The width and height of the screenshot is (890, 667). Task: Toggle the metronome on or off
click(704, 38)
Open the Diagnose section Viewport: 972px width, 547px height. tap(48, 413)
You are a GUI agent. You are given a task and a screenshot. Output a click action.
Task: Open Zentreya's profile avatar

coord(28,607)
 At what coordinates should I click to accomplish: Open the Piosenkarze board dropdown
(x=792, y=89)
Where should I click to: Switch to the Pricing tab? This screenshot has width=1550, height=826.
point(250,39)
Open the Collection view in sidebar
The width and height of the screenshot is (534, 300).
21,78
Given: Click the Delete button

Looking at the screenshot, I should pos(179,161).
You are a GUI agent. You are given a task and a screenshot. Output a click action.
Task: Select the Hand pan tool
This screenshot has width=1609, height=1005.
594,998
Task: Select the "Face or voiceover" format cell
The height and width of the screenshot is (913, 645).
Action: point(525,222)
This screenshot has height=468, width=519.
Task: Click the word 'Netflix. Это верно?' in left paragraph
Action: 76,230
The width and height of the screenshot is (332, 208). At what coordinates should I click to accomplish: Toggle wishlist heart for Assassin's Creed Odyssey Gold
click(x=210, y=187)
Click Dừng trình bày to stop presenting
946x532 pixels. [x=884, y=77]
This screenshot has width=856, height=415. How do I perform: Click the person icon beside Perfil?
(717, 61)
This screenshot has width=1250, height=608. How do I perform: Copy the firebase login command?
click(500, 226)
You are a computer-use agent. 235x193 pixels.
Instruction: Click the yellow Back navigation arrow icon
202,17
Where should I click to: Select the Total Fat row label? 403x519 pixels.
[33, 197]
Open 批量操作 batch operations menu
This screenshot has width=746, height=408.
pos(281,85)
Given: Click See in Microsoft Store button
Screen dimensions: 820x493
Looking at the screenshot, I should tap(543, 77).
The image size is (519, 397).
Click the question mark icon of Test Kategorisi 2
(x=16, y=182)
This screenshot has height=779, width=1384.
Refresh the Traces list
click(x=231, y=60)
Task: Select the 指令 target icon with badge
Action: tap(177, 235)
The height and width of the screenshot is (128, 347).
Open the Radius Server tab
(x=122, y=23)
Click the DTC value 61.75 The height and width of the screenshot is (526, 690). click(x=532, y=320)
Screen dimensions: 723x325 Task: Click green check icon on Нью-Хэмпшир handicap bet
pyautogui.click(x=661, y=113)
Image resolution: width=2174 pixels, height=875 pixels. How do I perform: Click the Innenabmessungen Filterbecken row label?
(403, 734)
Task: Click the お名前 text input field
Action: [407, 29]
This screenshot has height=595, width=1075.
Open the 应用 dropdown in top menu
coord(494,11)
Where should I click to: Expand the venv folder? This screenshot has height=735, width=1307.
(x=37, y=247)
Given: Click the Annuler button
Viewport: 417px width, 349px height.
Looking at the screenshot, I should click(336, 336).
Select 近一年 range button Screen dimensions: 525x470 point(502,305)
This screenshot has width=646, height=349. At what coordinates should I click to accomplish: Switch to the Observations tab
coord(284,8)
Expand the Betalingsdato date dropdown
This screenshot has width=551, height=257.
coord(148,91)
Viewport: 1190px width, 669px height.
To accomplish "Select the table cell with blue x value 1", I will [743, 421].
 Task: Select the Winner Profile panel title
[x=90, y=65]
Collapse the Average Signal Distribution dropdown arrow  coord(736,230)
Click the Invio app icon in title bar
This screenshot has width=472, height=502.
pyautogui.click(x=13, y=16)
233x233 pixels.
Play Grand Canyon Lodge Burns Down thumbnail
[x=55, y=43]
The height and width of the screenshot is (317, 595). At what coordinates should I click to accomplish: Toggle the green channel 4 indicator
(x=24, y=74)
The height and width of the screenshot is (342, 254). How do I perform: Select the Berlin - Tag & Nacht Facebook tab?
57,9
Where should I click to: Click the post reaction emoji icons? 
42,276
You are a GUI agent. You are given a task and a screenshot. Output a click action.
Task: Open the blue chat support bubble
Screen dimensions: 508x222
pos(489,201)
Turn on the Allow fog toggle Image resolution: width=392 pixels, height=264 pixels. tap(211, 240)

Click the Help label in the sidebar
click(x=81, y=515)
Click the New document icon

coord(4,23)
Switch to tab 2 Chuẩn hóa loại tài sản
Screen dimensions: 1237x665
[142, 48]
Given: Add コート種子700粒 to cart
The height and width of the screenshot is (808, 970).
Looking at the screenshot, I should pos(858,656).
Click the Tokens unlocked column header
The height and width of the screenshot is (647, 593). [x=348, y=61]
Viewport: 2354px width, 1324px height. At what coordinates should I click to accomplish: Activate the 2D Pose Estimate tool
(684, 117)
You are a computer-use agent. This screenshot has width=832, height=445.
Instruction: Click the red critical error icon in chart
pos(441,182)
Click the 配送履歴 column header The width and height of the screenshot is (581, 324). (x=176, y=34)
---*---
- _What to work on_: Write out everything from the start of the records down to the line containing "(x=792, y=89)", requests included, and add 34 to every coordinate in the answers.

- _Exercise solution_:
The width and height of the screenshot is (890, 667). Task: Toggle the metronome on or off
click(738, 72)
Open the Diagnose section Viewport: 972px width, 547px height. tap(82, 447)
You are a GUI agent. You are given a task and a screenshot. Output a click action.
Task: Open Zentreya's profile avatar

coord(62,641)
 At what coordinates should I click to accomplish: Open the Piosenkarze board dropdown
(x=826, y=123)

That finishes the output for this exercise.